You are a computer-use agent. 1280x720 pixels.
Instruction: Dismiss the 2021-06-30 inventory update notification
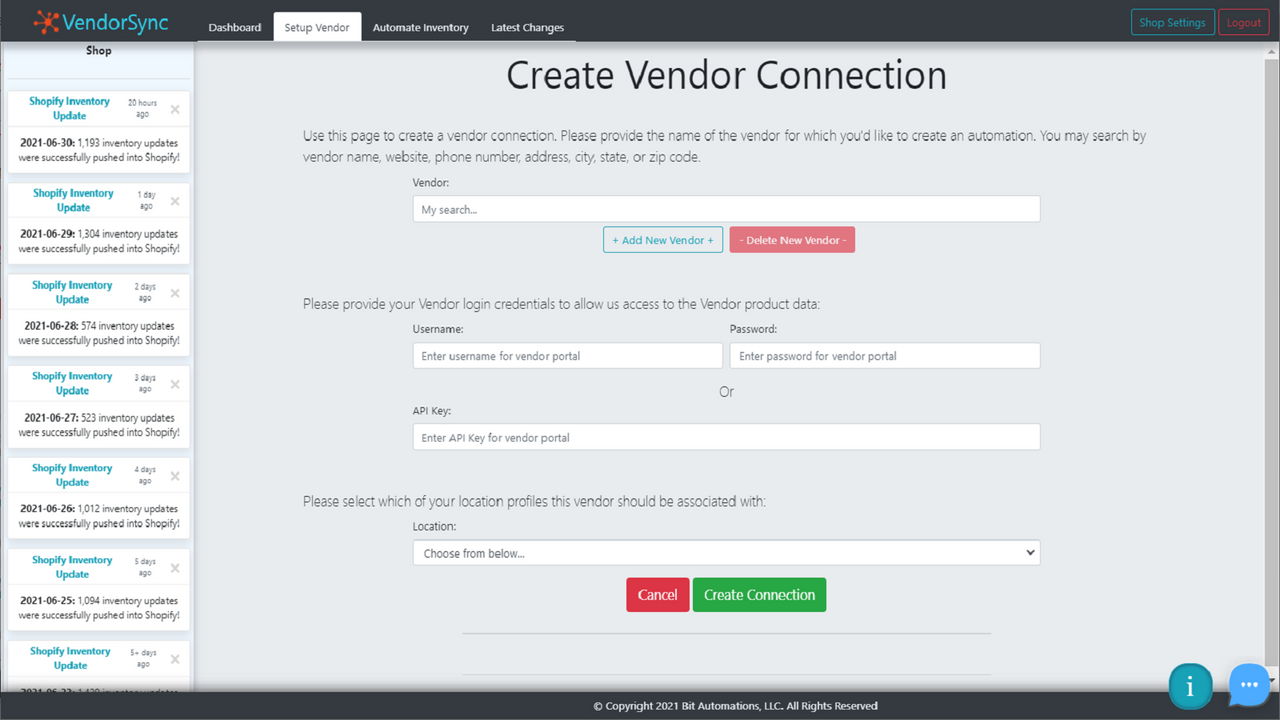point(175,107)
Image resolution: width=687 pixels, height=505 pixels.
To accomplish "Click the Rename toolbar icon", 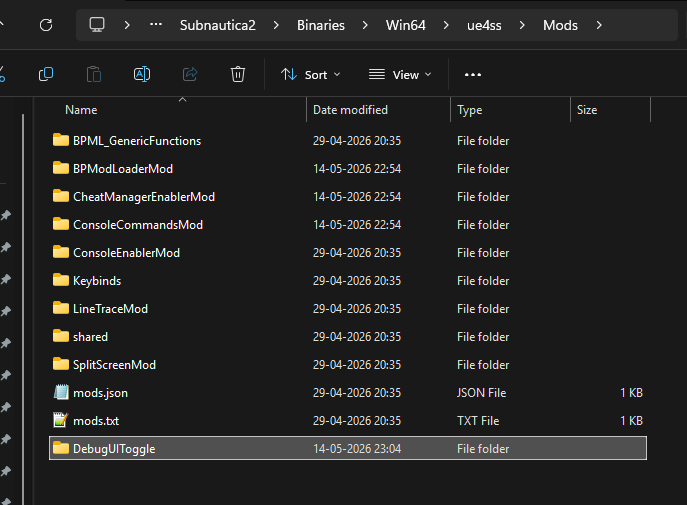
□ □ □ □
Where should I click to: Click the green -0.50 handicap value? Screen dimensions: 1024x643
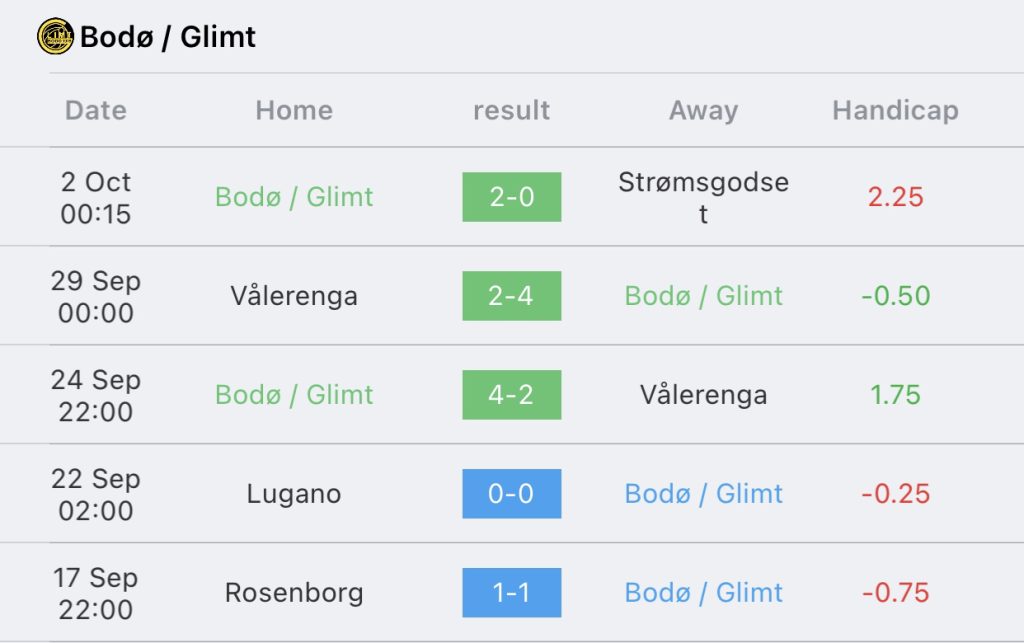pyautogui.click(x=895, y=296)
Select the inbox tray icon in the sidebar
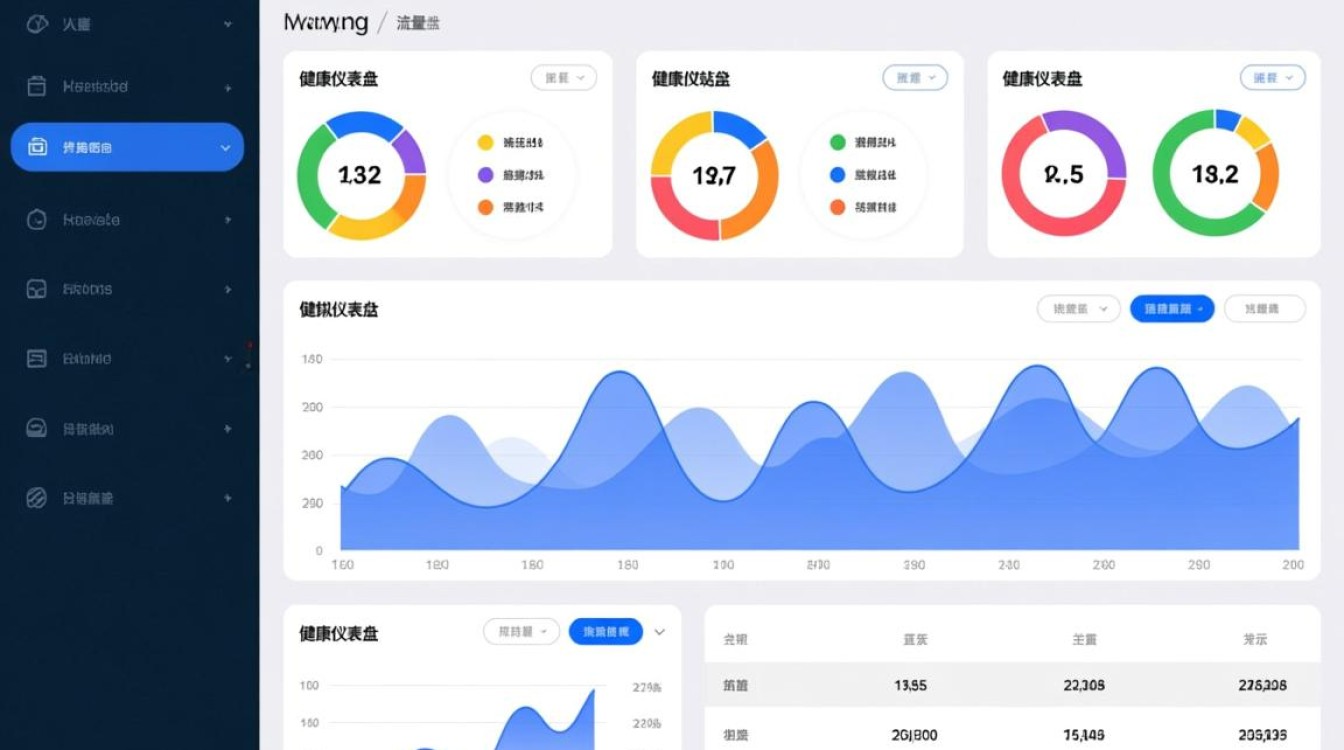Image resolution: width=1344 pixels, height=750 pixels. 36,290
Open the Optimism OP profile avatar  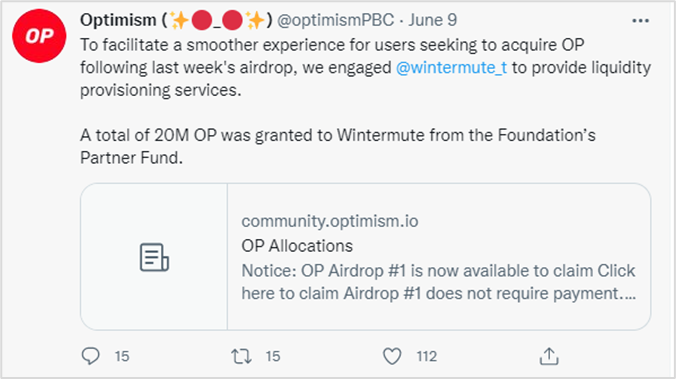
□ □ □ □
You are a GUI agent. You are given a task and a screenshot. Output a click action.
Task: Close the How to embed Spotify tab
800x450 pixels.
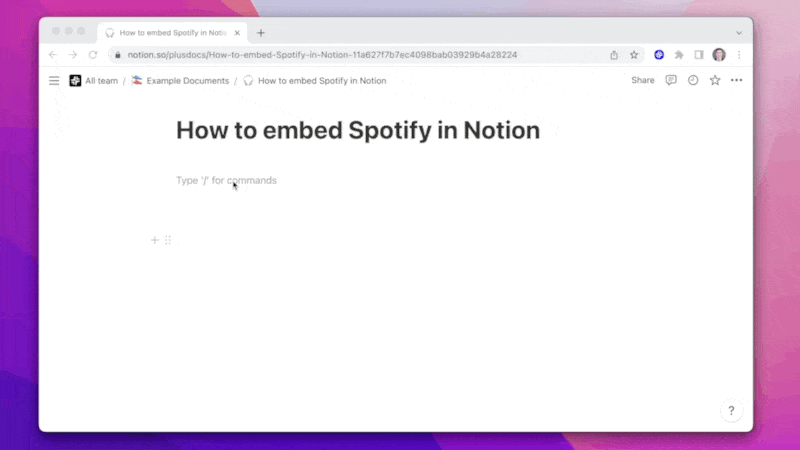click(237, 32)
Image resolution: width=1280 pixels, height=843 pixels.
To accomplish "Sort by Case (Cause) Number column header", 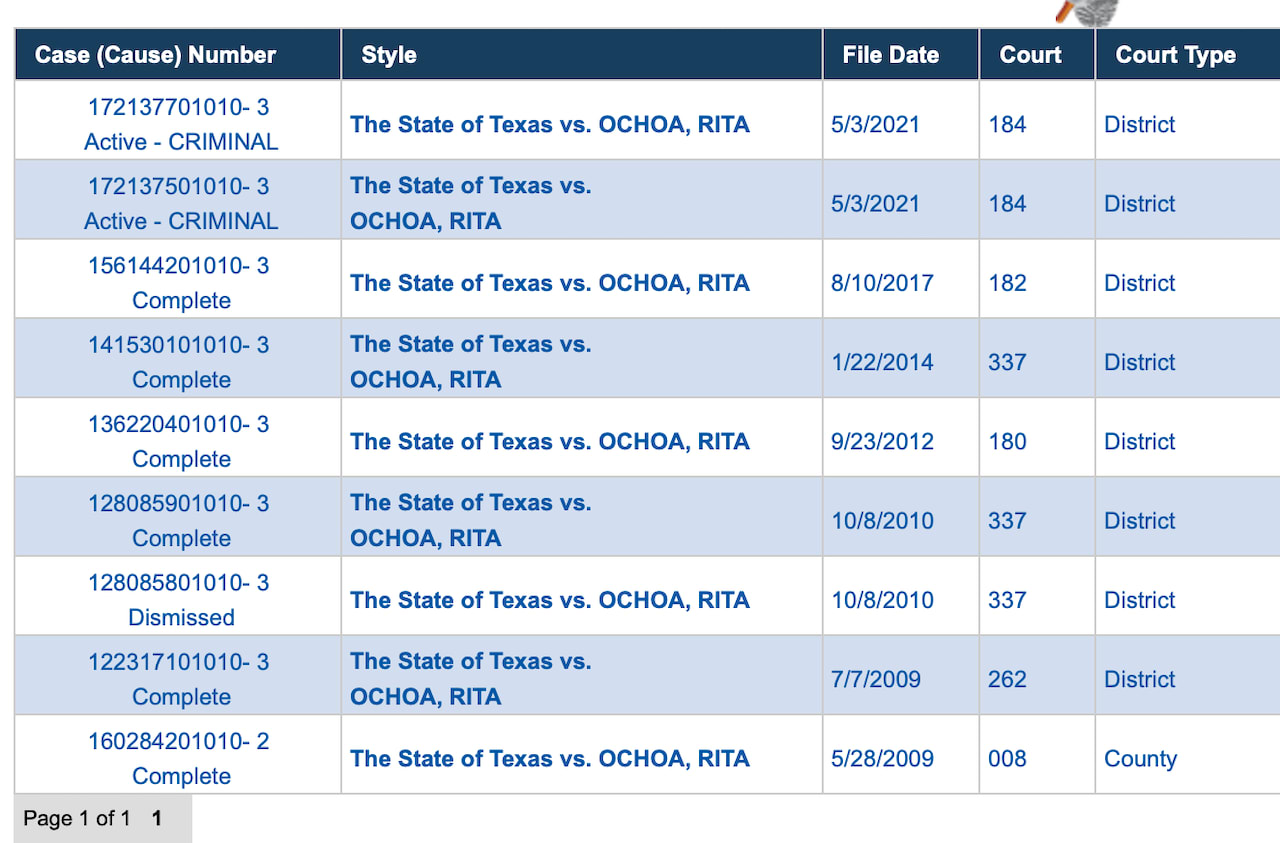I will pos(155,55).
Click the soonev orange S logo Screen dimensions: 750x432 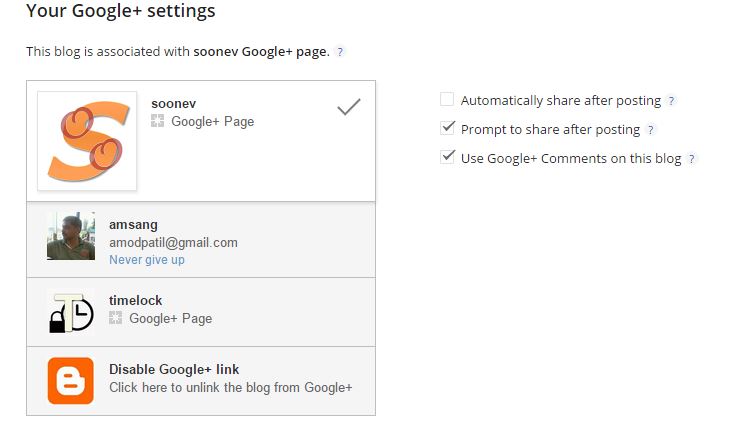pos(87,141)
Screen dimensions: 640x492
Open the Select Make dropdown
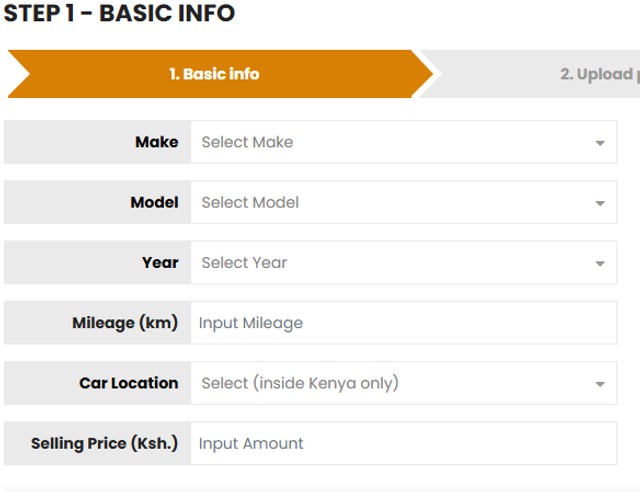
□ □ □ □
Assignment: Your output should be the lines above from the one that contains "Select the inbox tray icon in the sidebar" through the one that contains "Open the Optimism OP profile avatar", word for word, with pictures left out.

Solution to the problem:
Select the inbox tray icon in the sidebar
Image resolution: width=1344 pixels, height=750 pixels. 36,290
Open the Optimism OP profile avatar  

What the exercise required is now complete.